Prefeitura cadastra famílias para programa habitacional

Novo conjunto é direcionado para famílias com renda de até R$ 1,6 mil
Rosimeire Silva
rosimeire.silva@jcruzeiro.com.br

Até o segundo semestre de 2014, a Prefeitura de Sorocaba espera concluir o novo conjunto de habitação popular voltado para famílias com renda até R$ 1,6 mil. Com um total de 2.560 unidades, o Condomínio Jardim Carandá, terá um custo estimado de R$ 226,3 milhões e será financiado com recursos do Banco do Brasil, por meio do programa Minha Casa Minha Vida, e o Casa Paulista, do Governo do Estado. De acordo com o secretário unicipal de Habitação, Hélio de Godoy, as obras terão início no mês de abril, na região do Parque São Bento, Zona Norte da cidade. O prazo de execução previsto é de um ano e meio.

Para a seleção da famílias que poderão ser beneficiadas com as primeiras unidades do programa habitacional da administração municipal, na gestão do prefeito Antonio Carlos Pannunzio (PSDB), foi lançado ontem o Nossa Casa, que fará o cadastramento de todos os interessados em se habilitar.
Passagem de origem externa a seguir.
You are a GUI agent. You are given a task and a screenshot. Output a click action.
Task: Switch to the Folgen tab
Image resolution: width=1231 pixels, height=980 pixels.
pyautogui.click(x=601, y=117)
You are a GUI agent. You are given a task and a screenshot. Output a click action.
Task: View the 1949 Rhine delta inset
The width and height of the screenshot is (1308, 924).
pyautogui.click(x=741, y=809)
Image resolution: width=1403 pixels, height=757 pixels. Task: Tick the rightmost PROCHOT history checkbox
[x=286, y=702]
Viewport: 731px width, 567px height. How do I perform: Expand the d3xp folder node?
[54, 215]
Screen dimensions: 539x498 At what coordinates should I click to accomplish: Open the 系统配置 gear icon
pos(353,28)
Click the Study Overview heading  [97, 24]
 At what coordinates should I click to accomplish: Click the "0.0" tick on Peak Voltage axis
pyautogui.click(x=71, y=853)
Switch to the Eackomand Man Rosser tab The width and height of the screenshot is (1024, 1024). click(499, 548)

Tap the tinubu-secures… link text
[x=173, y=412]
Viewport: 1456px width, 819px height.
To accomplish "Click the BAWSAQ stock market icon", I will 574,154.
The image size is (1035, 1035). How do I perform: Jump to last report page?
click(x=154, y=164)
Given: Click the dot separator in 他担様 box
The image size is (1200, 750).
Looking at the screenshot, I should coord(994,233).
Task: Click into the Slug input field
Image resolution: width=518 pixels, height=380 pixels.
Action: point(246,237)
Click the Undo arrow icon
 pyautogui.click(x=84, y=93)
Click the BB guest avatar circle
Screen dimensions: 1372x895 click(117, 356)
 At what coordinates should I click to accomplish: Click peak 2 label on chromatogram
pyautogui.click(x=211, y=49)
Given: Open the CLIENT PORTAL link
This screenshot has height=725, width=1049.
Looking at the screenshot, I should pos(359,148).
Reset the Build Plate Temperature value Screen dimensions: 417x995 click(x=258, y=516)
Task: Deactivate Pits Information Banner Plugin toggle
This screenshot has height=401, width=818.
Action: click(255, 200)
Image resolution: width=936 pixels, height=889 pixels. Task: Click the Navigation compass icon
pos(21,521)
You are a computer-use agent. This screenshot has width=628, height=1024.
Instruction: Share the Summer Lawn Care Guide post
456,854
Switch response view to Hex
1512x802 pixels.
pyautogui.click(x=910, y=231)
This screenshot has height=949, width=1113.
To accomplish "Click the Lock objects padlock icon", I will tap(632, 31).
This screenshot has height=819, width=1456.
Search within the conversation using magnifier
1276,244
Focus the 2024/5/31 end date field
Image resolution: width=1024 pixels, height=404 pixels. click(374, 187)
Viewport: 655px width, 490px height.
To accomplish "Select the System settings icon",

A inscrição pode ser feita no portal da Prefeitura (www.sorocaba.sp.gov.br).
 
Projetos futuros
 
Para as famílias que tenham renda total de até 10 salários mínimos (R$ 6.780), não possuam casa própria e não tenham sido beneficiados por projetos habitacionais, Godoy explicou que a Prefeitura também está cadastrando interessados em empreendimentos futuros a serem firmados em parceira com os governos federal e estadual, especialmente as que ganham entre 3 e 6 salários mínimos (entre R$ 2.044 e R$ 4.068).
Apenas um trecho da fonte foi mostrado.